- [Work item]: Within the records, how many lines hold the word "computer"? State that number alone.

··· Input material ···

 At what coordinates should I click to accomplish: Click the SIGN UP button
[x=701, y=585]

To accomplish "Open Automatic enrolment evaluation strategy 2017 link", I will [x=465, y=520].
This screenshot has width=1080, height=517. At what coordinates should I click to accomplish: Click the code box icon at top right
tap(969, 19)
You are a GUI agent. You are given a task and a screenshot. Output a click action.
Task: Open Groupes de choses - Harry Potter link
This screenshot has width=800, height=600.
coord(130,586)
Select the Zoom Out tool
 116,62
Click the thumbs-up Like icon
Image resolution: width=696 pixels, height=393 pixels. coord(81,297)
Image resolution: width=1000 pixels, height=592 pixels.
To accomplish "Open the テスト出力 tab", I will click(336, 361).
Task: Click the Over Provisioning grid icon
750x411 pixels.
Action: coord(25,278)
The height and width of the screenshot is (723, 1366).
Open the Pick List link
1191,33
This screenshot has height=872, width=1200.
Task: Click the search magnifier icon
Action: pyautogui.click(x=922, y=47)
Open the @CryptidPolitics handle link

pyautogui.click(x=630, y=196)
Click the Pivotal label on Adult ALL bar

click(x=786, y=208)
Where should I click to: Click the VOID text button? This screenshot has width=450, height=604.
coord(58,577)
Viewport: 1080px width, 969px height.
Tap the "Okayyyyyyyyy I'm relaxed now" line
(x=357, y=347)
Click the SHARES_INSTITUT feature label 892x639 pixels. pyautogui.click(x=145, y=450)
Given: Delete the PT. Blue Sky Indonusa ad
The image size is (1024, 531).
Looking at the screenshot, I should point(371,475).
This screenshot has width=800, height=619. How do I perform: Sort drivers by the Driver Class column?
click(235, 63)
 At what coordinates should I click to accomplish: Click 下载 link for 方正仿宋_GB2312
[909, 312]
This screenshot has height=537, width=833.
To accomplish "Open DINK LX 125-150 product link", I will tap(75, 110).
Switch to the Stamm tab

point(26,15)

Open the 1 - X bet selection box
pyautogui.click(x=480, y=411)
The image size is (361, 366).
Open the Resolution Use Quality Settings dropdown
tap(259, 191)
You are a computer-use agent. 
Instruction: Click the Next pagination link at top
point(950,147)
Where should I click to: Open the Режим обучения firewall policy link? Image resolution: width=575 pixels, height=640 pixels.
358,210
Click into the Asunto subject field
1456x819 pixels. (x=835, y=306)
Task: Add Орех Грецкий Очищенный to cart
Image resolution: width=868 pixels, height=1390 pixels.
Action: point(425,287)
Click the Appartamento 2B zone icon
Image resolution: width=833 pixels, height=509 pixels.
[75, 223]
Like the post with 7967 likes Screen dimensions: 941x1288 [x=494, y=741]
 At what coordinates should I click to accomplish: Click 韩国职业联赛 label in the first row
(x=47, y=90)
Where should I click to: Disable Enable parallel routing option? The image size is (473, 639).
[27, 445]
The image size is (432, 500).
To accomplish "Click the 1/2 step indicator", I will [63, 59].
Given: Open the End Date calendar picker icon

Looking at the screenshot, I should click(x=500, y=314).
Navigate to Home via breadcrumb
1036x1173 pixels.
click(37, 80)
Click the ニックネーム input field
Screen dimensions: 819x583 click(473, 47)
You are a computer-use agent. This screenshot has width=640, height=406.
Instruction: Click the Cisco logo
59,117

···

- [Answer space]: 2